E completa: “Com toda certeza, o surgimento de novos habitats após a construção do aterro só será possível se houver medidas de despoluição da orla, com a retirada ou tratamento dos canais pluviais contaminados por esgotos domésticos, retirada de lixo da faixa de praia e dos recifes de arenito, entre outras medidas.

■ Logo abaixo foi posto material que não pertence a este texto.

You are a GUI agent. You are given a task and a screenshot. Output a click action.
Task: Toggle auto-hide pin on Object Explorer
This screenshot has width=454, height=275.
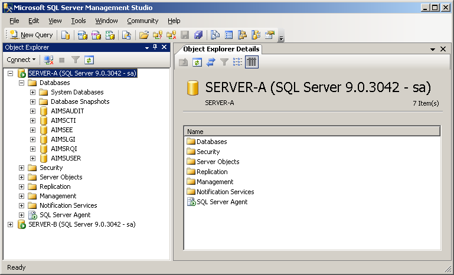coord(155,47)
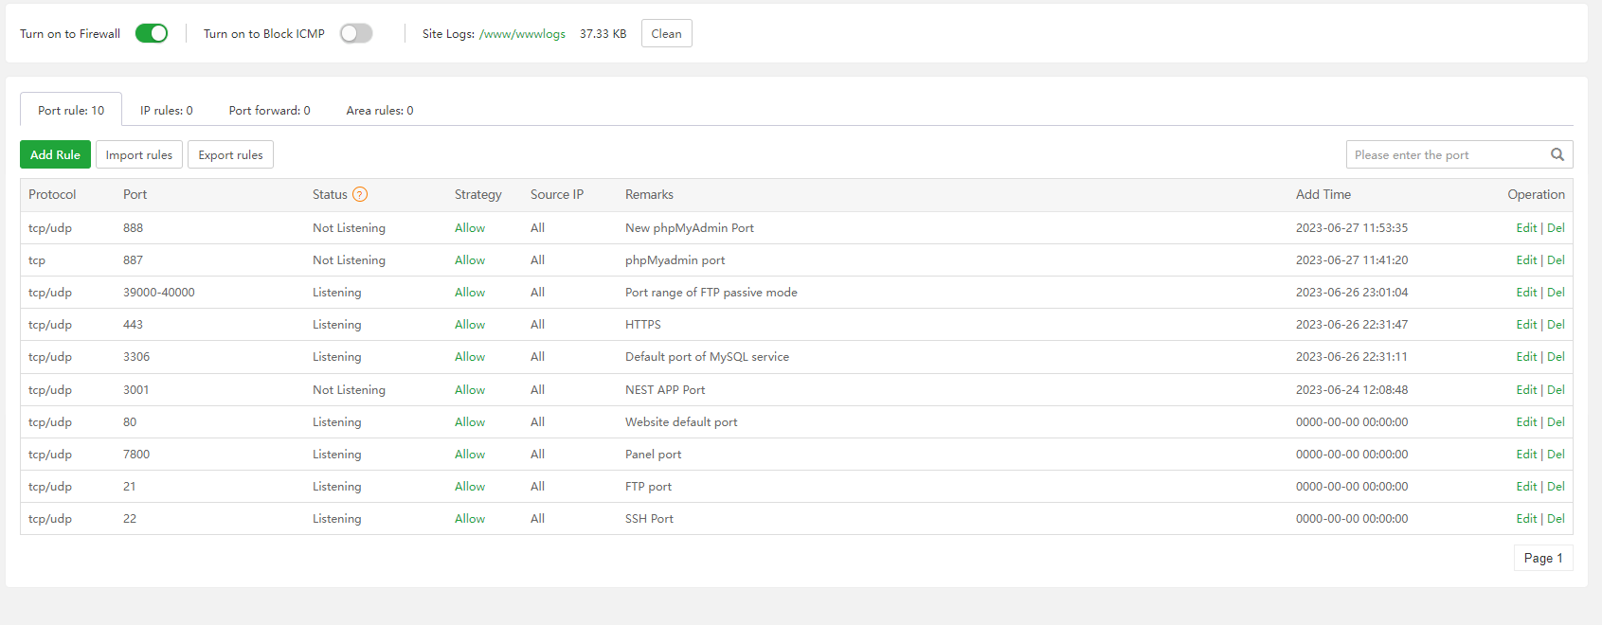This screenshot has height=625, width=1602.
Task: Select the Port rule tab
Action: click(x=71, y=111)
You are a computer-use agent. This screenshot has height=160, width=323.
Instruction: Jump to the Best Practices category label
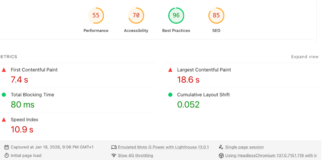[x=176, y=31]
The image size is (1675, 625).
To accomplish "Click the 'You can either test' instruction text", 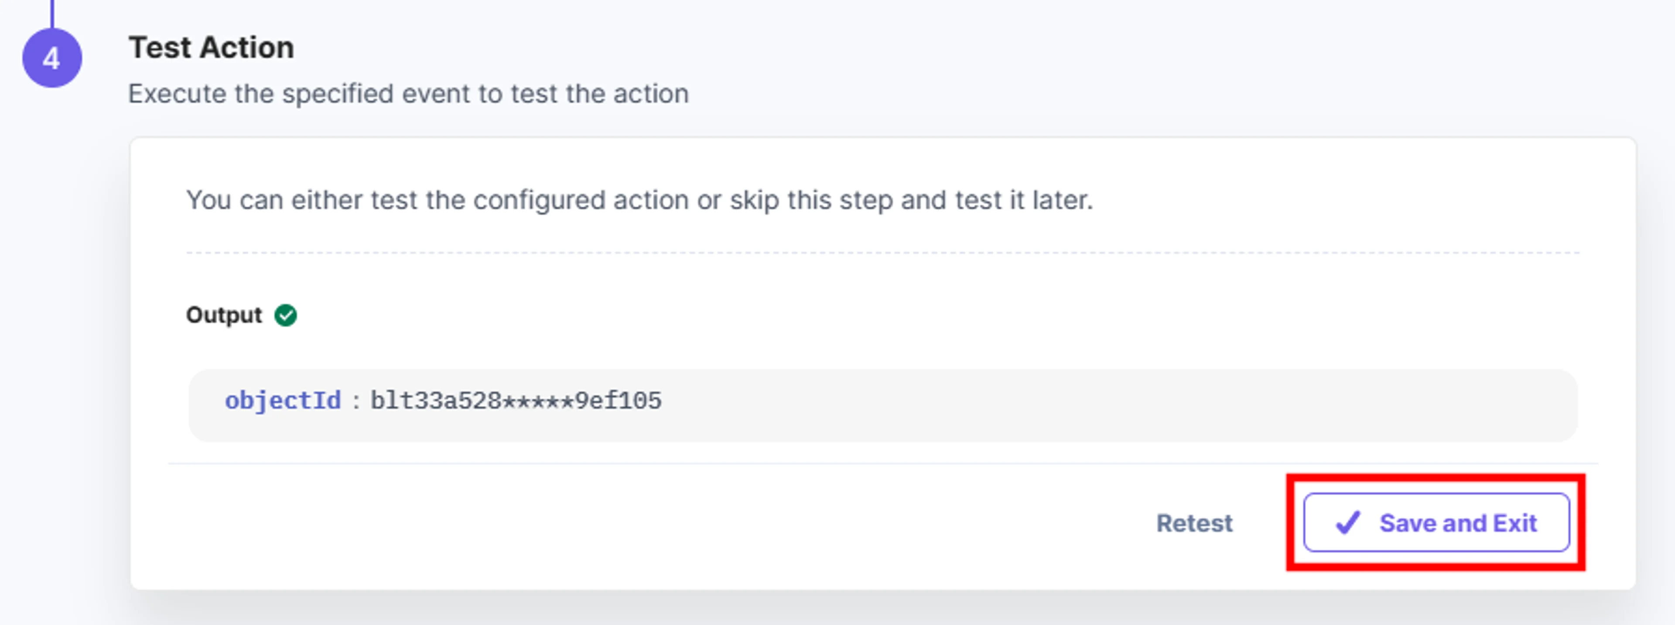I will pyautogui.click(x=640, y=200).
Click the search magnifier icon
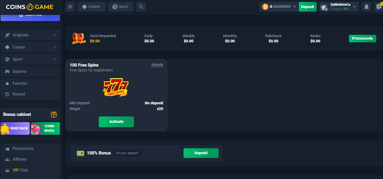 point(141,7)
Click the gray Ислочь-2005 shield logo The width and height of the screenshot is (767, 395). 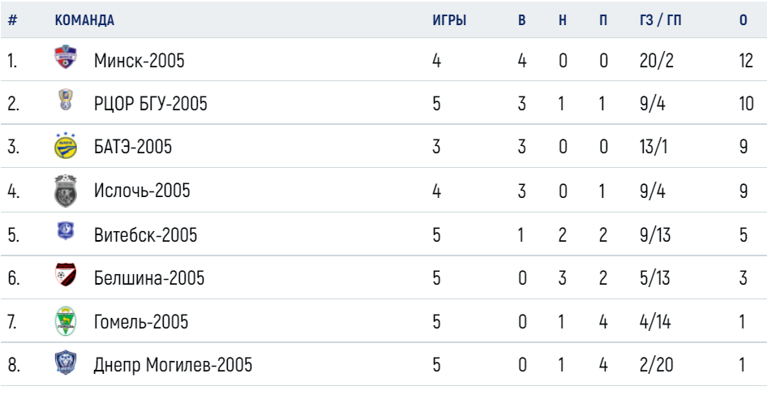pos(65,190)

Só assim, a recolonização da área por larvas importadas de áreas saudáveis adjacentes poderá ser bem sucedida.”
Dentre os impactos negativos ao meio ambiente provenientes da construção do novo aterro listados pelo Labomar destaca-se:
- Risco de compactação da camada superficial da areia na área destinada ao reforço do leito da praia
- Alteração da qualidade da água
- Geração de efluentes e resíduos sólidos decorrentes da obra
- Alteração da qualidade do ar (emissão de gases e material particulado)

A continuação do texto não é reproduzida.